In 1901, the couple separated and divorced a year later because of the husband’s unfaithfulness. On 10 March 1902 Charles H. Sisk married Nellie L. Cox in Decatur. The newspaper reported that the groom is familiarly known as Charles Price, and was formerly a member of the Springfield police force. For several years he was employed at Chatterton’s opera house and now is employed as a bartender.
Charles kept in touch with his brother, providing regular updates to the newspaper about his whereabouts in South Africa, Japan, and India but it was fourteen years before James Price felt welcome enough to make a short visit back to Springfield, Illinois in 1902.

Thanks for these notes Cathy.
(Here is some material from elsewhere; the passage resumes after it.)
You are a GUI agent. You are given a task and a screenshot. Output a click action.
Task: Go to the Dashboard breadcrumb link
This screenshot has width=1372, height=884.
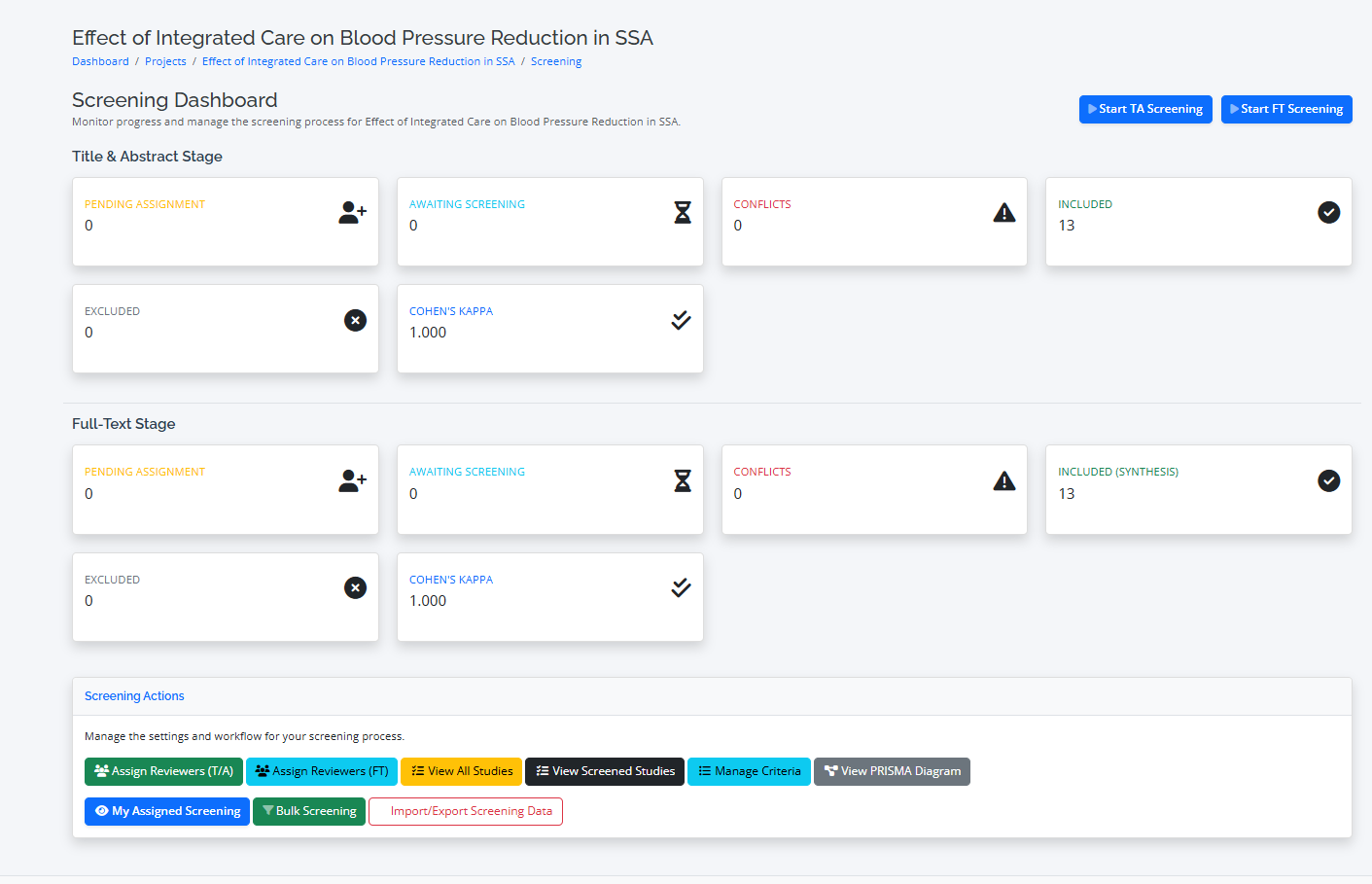pyautogui.click(x=100, y=61)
I struggled with the Sisk references I found a long time ago. Thanks to your painstaking research you have pieced it all together. I finished my writing about the pre-Wright aerial activities in Australia and now trying to work out what to do with it. I need to create a web site, so looking at those I know with similar interests.
LikeLike
Good to hear from you again, David. I’m pleased to have got to the bottom of Price’s background at last. It seems apart from leaving a trail of bad debts, broken hearts, and disgruntled associates – he shaved nine years off his age as well.